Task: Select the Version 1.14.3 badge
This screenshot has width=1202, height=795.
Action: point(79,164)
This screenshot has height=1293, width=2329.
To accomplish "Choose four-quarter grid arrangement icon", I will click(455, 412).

* * *

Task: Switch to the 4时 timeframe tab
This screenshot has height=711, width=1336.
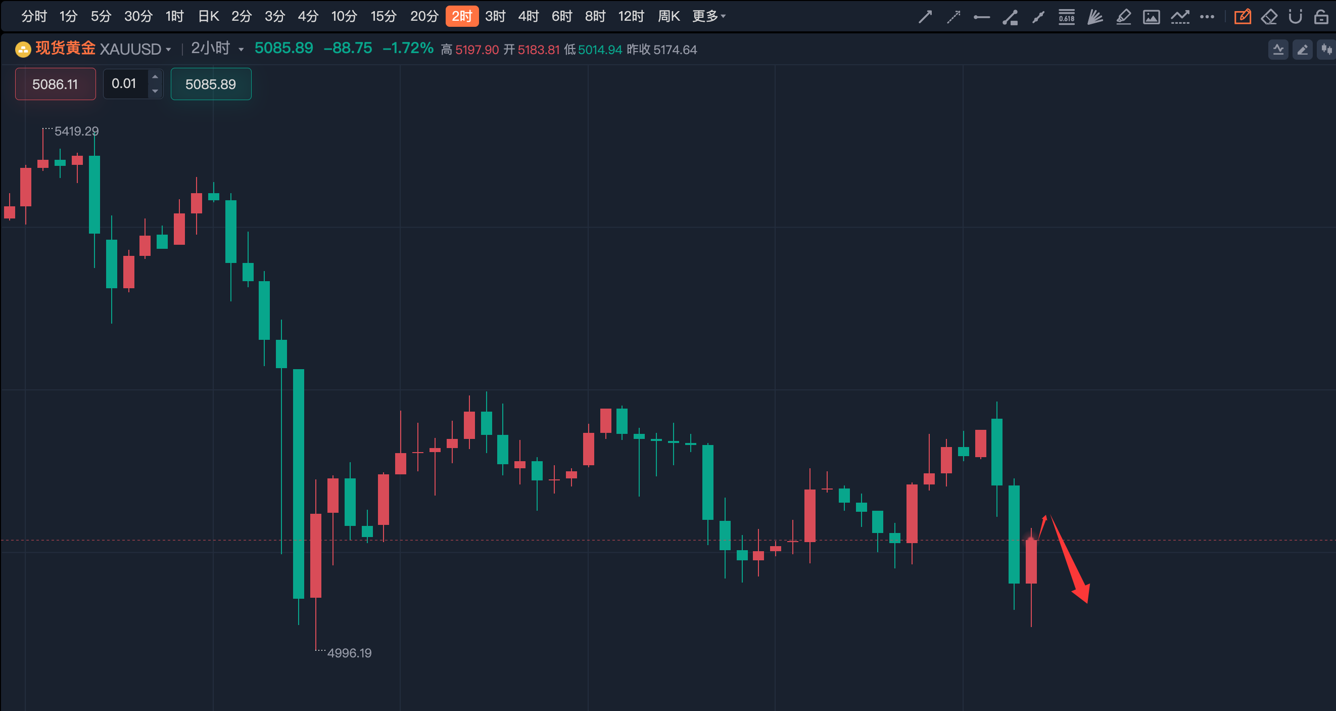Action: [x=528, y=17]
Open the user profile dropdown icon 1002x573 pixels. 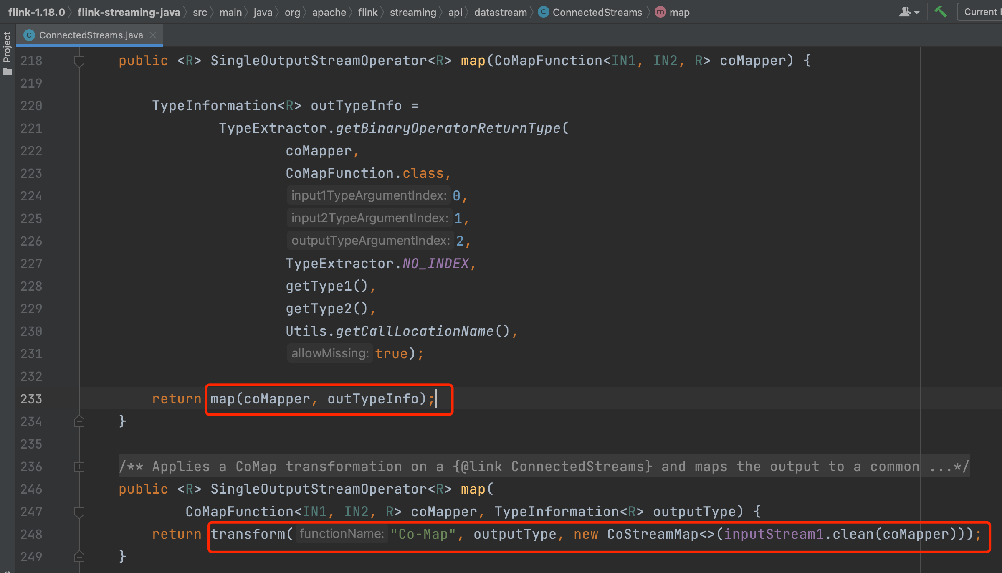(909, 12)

## WHAT NEEDS TO BE DONE:
Return, in full, every line of these entries that holds "Task".

## YOUR SOLUTION:
Task: Select the Version 1.14.3 badge
Task: Switch to the 4时 timeframe tab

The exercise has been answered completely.